Go through the records and count every line that holds "folder". Only the number belongs in the reply.

Data extracts:
Start of Block
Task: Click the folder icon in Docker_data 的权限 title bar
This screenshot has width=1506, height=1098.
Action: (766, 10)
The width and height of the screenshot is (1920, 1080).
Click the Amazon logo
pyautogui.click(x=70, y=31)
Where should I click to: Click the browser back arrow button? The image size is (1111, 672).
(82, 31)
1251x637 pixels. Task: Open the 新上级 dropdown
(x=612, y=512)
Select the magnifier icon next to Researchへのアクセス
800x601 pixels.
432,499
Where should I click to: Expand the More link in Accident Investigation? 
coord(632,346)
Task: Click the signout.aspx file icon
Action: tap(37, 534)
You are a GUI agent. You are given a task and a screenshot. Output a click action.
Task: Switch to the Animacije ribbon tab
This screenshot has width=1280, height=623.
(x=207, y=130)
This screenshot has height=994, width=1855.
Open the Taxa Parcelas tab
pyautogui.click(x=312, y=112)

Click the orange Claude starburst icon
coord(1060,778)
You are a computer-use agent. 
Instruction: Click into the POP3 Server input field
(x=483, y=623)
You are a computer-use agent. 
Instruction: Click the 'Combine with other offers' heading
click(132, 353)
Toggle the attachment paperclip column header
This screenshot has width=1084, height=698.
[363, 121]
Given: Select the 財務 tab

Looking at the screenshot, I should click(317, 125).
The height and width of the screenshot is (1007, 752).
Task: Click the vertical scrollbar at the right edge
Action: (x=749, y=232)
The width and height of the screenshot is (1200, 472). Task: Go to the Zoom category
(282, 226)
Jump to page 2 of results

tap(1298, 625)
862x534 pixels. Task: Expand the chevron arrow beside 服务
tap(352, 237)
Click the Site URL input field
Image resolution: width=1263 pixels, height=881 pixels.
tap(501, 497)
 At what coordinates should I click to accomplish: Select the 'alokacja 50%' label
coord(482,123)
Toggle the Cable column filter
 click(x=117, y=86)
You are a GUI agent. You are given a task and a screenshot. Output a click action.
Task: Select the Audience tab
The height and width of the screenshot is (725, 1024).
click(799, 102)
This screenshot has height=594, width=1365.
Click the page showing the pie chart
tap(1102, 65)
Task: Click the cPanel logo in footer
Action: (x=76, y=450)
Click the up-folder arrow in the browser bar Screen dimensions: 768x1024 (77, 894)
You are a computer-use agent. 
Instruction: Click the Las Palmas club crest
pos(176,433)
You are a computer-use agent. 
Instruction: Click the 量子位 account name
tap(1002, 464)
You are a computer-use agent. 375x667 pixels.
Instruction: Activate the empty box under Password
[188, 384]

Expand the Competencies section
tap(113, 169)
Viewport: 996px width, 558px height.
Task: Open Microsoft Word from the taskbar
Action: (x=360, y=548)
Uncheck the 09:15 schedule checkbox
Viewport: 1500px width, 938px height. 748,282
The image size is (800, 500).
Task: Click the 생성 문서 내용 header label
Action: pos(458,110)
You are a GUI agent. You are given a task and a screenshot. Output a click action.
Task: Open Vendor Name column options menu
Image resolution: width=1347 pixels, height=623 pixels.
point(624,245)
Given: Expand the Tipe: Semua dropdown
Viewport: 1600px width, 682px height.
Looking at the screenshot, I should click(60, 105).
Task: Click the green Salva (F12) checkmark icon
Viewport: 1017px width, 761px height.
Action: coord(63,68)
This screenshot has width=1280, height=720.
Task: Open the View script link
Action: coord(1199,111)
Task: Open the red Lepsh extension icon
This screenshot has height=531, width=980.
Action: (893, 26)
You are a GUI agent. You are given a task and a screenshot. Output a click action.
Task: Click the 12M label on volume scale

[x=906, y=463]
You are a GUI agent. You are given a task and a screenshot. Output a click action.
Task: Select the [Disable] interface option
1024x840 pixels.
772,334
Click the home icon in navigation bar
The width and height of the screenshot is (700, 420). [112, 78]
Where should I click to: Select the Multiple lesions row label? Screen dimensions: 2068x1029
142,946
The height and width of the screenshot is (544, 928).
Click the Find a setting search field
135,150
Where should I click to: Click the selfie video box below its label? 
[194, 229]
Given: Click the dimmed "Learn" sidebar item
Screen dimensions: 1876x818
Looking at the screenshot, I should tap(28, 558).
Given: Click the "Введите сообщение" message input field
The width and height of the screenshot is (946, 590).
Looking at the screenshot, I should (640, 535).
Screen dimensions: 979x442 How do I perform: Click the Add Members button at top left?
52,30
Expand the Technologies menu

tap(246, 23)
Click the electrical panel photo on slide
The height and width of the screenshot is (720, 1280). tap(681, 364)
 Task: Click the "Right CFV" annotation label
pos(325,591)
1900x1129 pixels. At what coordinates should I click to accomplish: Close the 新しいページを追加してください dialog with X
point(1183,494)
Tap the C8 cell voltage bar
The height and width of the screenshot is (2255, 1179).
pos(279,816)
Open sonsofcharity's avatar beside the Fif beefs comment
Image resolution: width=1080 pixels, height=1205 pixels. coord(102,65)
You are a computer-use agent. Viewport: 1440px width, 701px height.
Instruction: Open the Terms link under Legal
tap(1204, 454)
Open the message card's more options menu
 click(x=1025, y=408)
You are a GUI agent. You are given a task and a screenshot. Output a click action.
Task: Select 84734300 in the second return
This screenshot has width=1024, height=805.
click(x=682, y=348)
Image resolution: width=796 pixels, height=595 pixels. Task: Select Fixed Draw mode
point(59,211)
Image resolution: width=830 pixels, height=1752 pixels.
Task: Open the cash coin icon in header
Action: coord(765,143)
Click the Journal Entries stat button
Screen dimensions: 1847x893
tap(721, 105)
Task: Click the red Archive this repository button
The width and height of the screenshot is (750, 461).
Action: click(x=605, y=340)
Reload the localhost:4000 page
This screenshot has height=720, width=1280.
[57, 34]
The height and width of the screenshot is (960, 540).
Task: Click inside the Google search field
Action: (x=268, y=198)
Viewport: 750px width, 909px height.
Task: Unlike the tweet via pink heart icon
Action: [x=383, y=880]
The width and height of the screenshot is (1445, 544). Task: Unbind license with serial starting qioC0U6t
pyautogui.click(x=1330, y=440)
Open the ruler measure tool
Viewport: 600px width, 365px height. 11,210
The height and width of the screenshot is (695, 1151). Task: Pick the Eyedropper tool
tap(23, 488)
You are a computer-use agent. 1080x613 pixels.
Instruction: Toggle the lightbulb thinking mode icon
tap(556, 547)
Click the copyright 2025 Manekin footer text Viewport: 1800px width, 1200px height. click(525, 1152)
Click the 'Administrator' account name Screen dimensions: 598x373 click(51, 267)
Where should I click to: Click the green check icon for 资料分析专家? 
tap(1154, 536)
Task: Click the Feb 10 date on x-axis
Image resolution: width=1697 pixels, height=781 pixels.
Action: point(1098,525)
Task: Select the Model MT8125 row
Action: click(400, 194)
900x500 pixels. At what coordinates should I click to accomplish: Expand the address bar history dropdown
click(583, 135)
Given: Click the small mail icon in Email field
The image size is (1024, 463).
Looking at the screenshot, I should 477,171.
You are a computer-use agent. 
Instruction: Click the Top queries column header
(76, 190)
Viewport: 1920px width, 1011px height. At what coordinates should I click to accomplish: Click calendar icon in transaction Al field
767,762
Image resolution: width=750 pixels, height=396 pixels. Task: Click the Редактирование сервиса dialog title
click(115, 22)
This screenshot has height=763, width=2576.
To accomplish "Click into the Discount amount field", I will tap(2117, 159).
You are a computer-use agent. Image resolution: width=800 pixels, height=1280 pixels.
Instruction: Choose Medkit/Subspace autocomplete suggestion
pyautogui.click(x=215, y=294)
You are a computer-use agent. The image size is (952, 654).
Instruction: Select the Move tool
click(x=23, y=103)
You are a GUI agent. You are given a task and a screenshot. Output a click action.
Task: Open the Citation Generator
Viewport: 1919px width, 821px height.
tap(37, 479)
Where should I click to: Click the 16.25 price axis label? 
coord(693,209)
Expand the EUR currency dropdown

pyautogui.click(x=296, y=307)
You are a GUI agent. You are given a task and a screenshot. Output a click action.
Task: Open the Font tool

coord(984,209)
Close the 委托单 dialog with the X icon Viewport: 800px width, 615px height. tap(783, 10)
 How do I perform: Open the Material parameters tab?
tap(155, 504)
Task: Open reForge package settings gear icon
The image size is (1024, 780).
End of Block
Answer area:
2